Now, you might be using a digital task-keeping tool. We strongly advise you use paper and pen for this. There are 2 main reasons for this:
- It's too easy to close your to-do app and when you do that, you easily forget what you meant to do. Out of sight, out of mind.
- To-do apps aren't build to use these short temporary lists - they always show you more to-dos, more due dates, more icons - exactly what you don't want to see.
Paper cards, on the other hand, stay in front of you and display only the stuff you need.
3. Place the card in front of you
Place the post-it note where you'll see it the whole day.
Every time you glance at it, you will be reminded of what matters the most.
You'll also be super conscious of whether you're working on the important things or not, which will make you more aware of what work matters.
(4. Write down other things as needed)
During the day, you'll probably get done other things that aren't on your short list, you can write those down on a separate post-it, or on the other side of the card (as described bellow).
This serves one main purpose:
we tend to forget what we did in the past.Then we can think about yesterday and not remember how much we did. That's demotivating.
A written record of what you did reminds you that you made progress (and gives you a good dopamine hit).
That's the technique.
It takes about 5-10 minutes and can truly help you focus.

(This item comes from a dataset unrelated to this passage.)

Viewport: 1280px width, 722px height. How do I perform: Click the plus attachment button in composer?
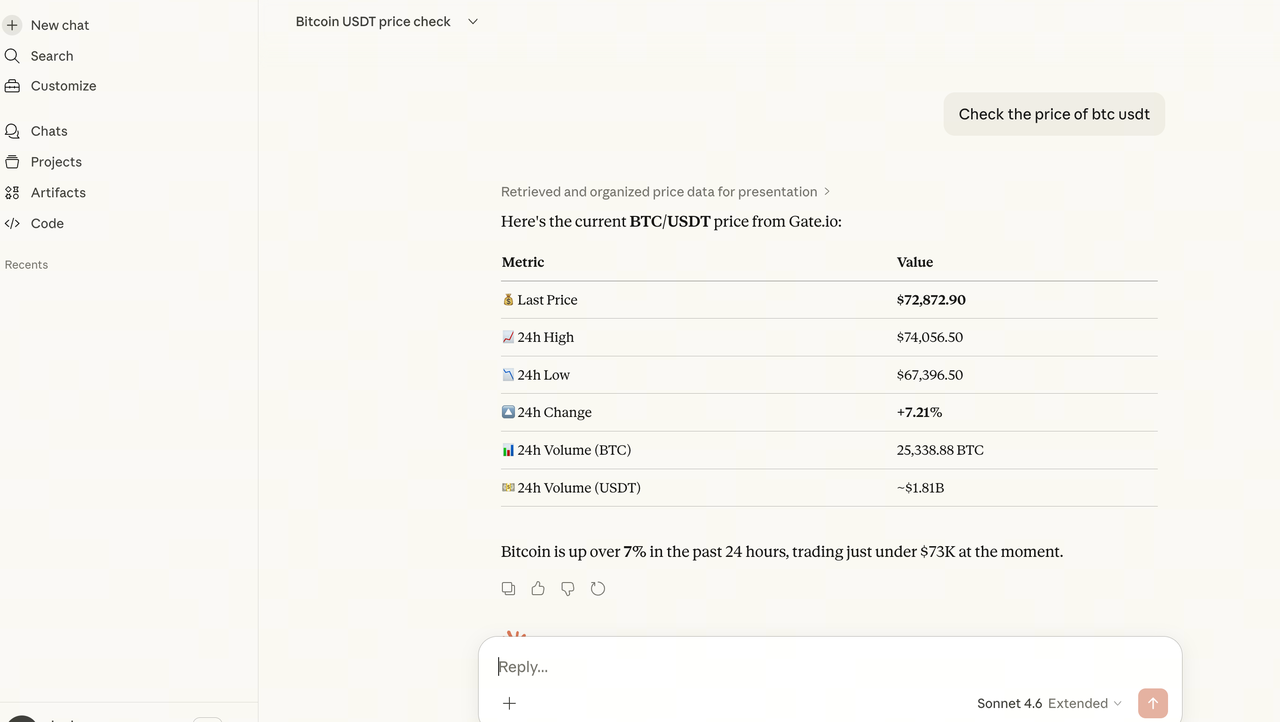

The ideal time to do this is either the day before or as the first thing in the morning.
However, you can do this any time of day.
1PM and you still haven't written your short list? Do it then.

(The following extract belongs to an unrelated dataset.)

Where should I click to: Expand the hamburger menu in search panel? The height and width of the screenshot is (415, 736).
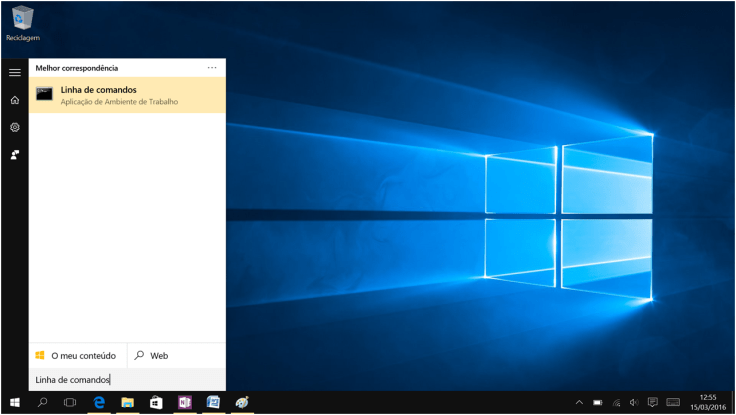click(15, 73)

Haven't written your short list yesterday? No matter, do it today.
Curiously, after using this technique for months ourselves, we found out that Marc Andreessen, an investor and one of the people who helped build the Internet as we know it, has been using a variation of it for a long time:
Each night before you go to bed, prepare a 3x5 index card with a short list of 3 to 5 things that you will do the next day.
And then, the next day, do those things.
I sit down at my desk before I go to sleep, pull up my Todo List (which I keep in Microsoft Word's outline mode, due to long habit), and pick out the 3 to 5 things I am going to get done tomorrow. I write those things on a fresh 3x5 card, lay the card out with my card keys, and go to bed. Then, the next day, I try like hell to get just those things done. If I do, it was a successful day. People who have tried lots of productivity porn techniques will tell you that this is one of the most successful techniques they have ever tried.
Once you get into the habit, you start to realize how many days you used to have when you wouldn't get 3 to 5 important/significant/meaningful things done during a day.
He also writes the other things he's done that day on the other side of the index card to capture what he completed (and feel good about it).
Here's the summary:
- Identify 1-4 most important tasks for today / tomorrow
- Write them on a paper card
- Place the card in front of you
- Record your other accomplishments
Try it for yourself today to see how well it works.